Gibson is situated only five kilometers the vehicle ferry terminal that connects visitors traveling from Vancouver (British Columbia's largest city). The coastal route by vehicle or ferry will set visitors up for a remote, quiet shore side town with one of the most uniques settings. The town faces the pacific ocean and looks directly out to the coasts famous Howe Sound (photographed by thousands of professional photographers from around the world). To the north, Gibsons is backed by Mount Elphinstone. By water to the south, pleasure cruisers with encounter the Strait of Georgia. With all the majestic settings, recreation is abound!

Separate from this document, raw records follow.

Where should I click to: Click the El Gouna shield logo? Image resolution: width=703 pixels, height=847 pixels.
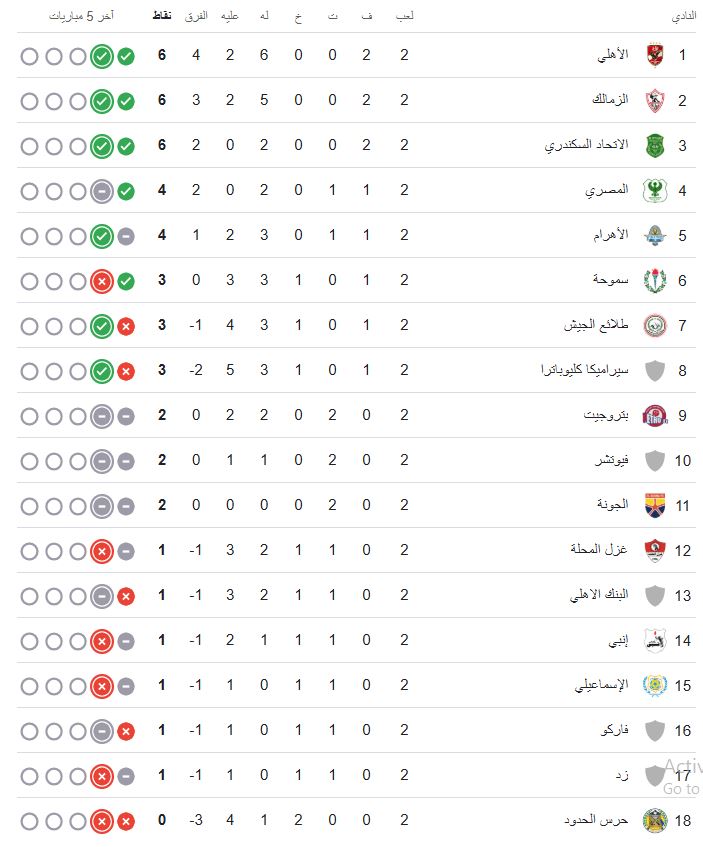click(655, 506)
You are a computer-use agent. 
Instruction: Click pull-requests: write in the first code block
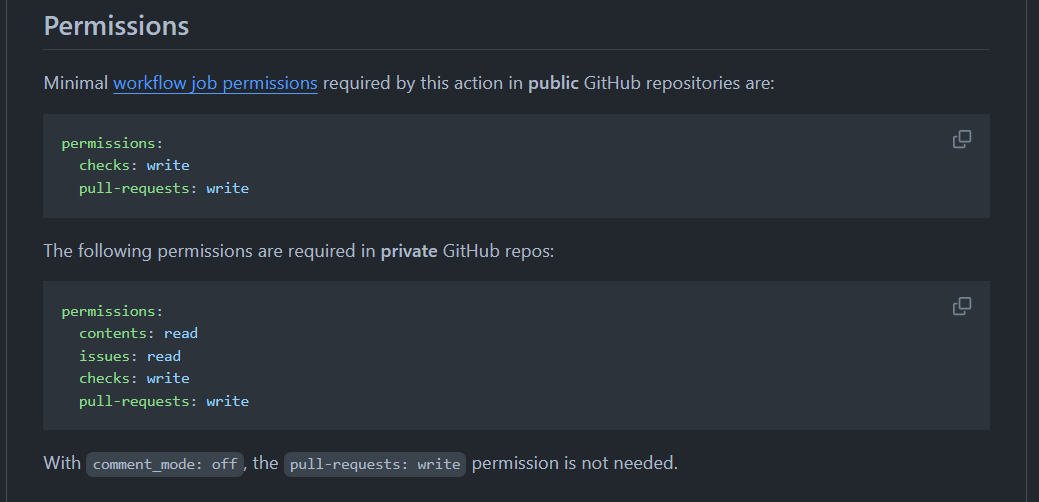pyautogui.click(x=164, y=188)
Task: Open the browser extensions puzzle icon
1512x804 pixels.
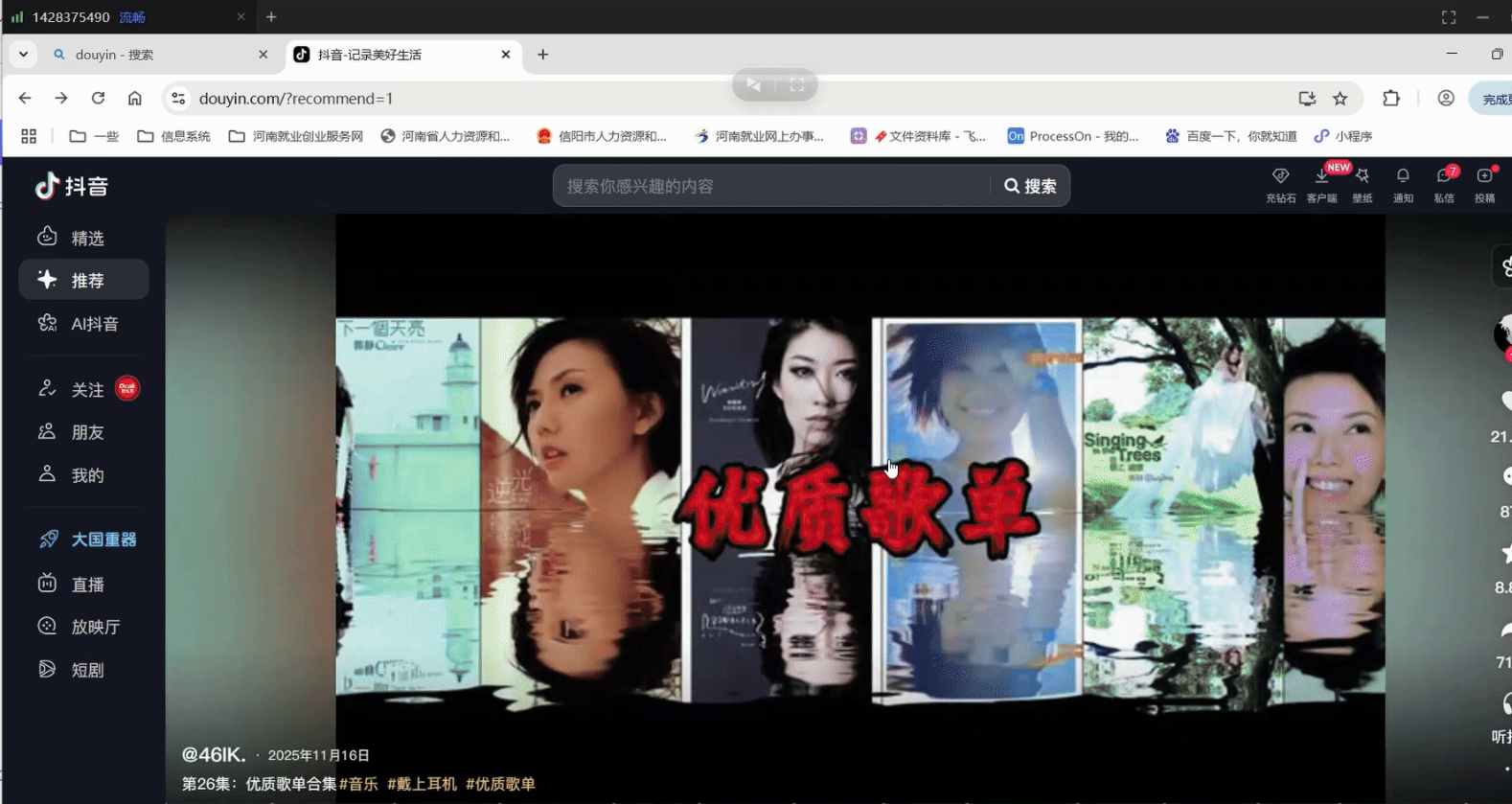Action: (x=1391, y=99)
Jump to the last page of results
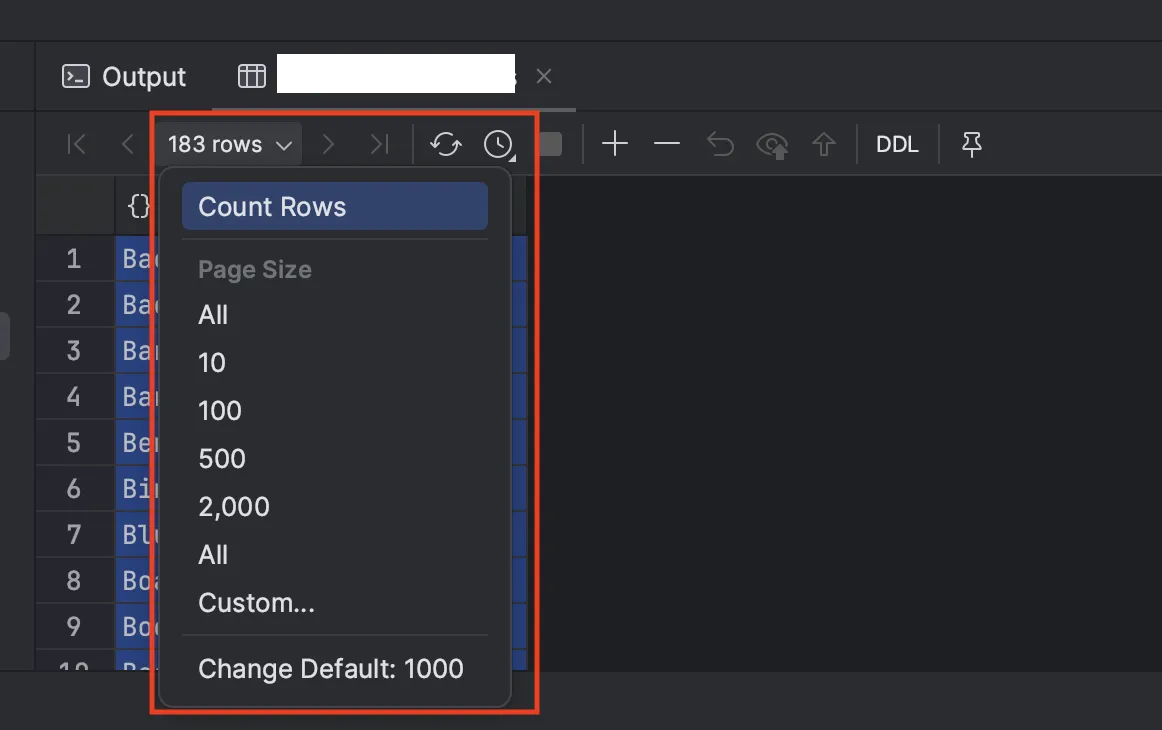 click(x=379, y=145)
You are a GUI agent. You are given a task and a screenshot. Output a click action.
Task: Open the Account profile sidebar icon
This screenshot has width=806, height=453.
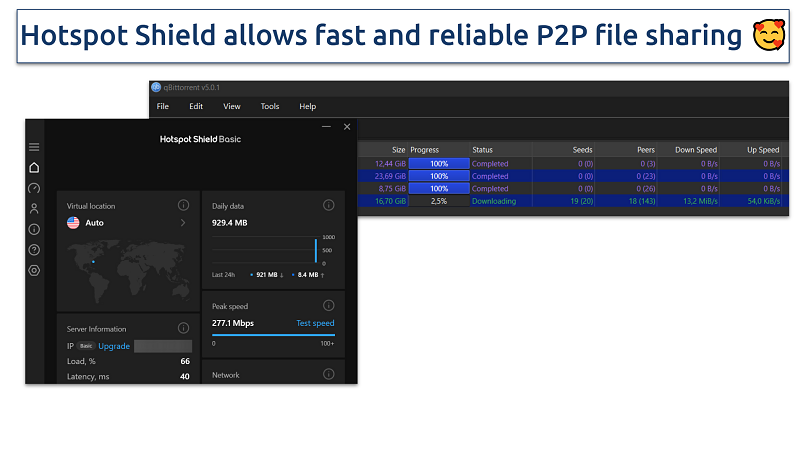(34, 209)
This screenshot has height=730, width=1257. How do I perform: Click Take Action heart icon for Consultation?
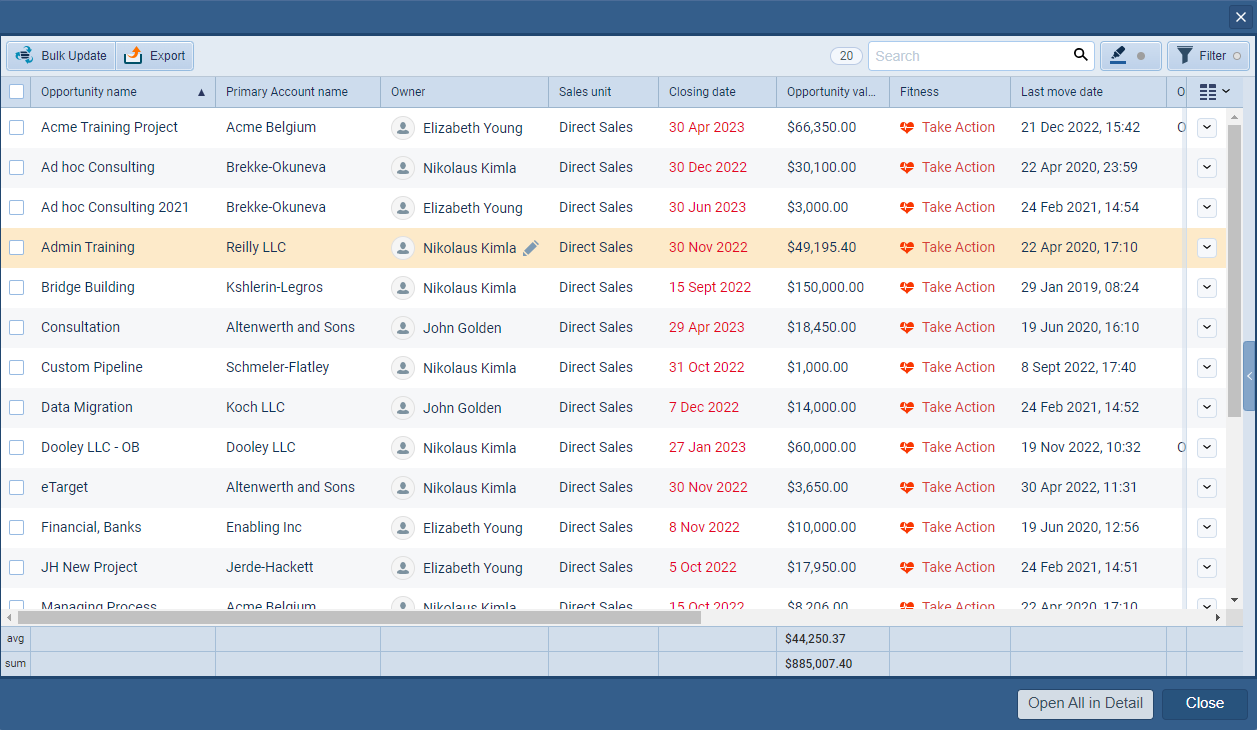tap(907, 328)
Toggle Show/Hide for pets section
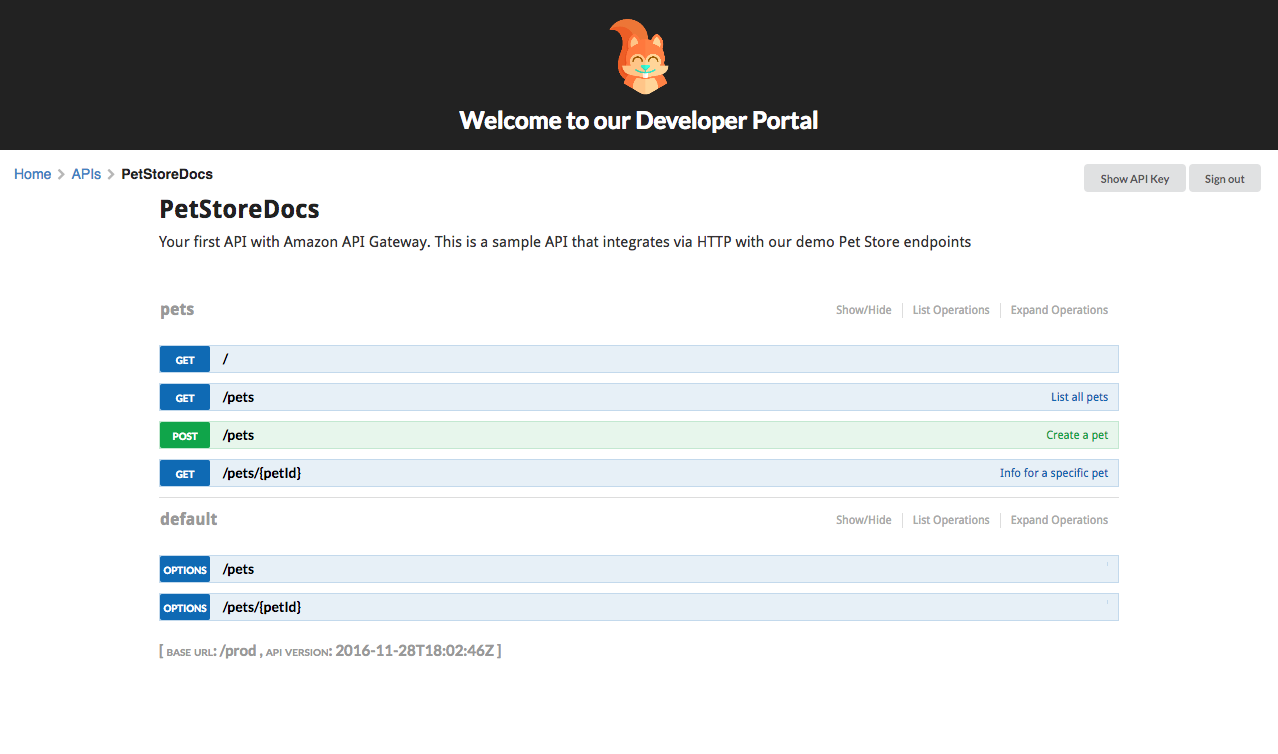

Gibsons experiences moderate coastal climate year-round, perfect for outdoor recreational activities. The town center accommodates visitors with a range of restaurants, luxury spa escapes, cozy cabins, and artists' studios who work showcases a number of mediums. One location in particular brought significant television fame to Gibsons. The CBC television program The Beachcombers, was shot at Molly's Reach. The walkway that runs out from Molly's is also popular with locals and visitors -Gibsons Heritage Walk and its working harbour. Plan to take time to make this relaxed walk and discover the wharf, gazebo for a shot brake, float planes, passing kayakers, day-trippers setting out by boat and the occasional visit by sealife - seals, otters, and many of the oceans small critters. The sea walk will introduce visitors to the west coast lifestyle, Gibsons commercials harbour activities and plenty of ways to explore the coast, tours and charters!
The enthusiasts looking for live entertainment, arts, craft and local markets will not be disappointed. The Heritage Theatre hosts many activities and performances. It is not surprising, either, that such a beautiful setting inspires so many local artists of various talents. Art lovers who wish to meet the artist can set out on the Purple Banner Self-Guided Tours for a first hand encounter and a peak at their latest pieces.
Highlights: Gibsons Heritage Walk
Purple Banner Self-Guided Tours - artist studios
Gibsons Landing Jazz Festival - June
Gibsons Landing Fibre Arts Festival - August
International Outrigger Canoe Iron Race - July
Sea Cavalcade - July
Elphinstone Pioneer Museum
History: Many coastal First Nations frequented the Sunshine Coastal waters for thousands of years but the most significant group to the Gibsons area were the Chekwelps of Squamish First Nations people journeyed to their summer village at nearby Armours Beach. Most tribes traveled to sources of food along the coast, due mostly to salmon migration and weather. The coastal cedar trees were perfect for creating hunting materials, shelter and deep canoes.
White settlers did not arrive to the area until around the time Captain George Vancouver, in the late 1970's. This area provided protective harbours all along the coast. Logs indicated Gower Point to the west was a point of access, but there wasn't anyone reported at Gibsons until a freak misdirection during a storm (in his hand-built sloop Swamp Angel) lead retired lieutenant George Gibson and his two sons for shelter at this small harbour in the late 1880's. He immediately claimed one over hundred and sixty acres for himself to develope - from Gibsons Landing outward. When the CPR was set out its first trip across Canada, his wife and six daughters journeyed to join them from Ontario. George and his wife were noted as being extremely intelligent and hard-working, taking advantage of local springs for gardening and the great fishing prospects. Fishing /canneries, agriculture (also assisted by Finnish settlers in 1905), and logging in part, are still contributors to the local economy.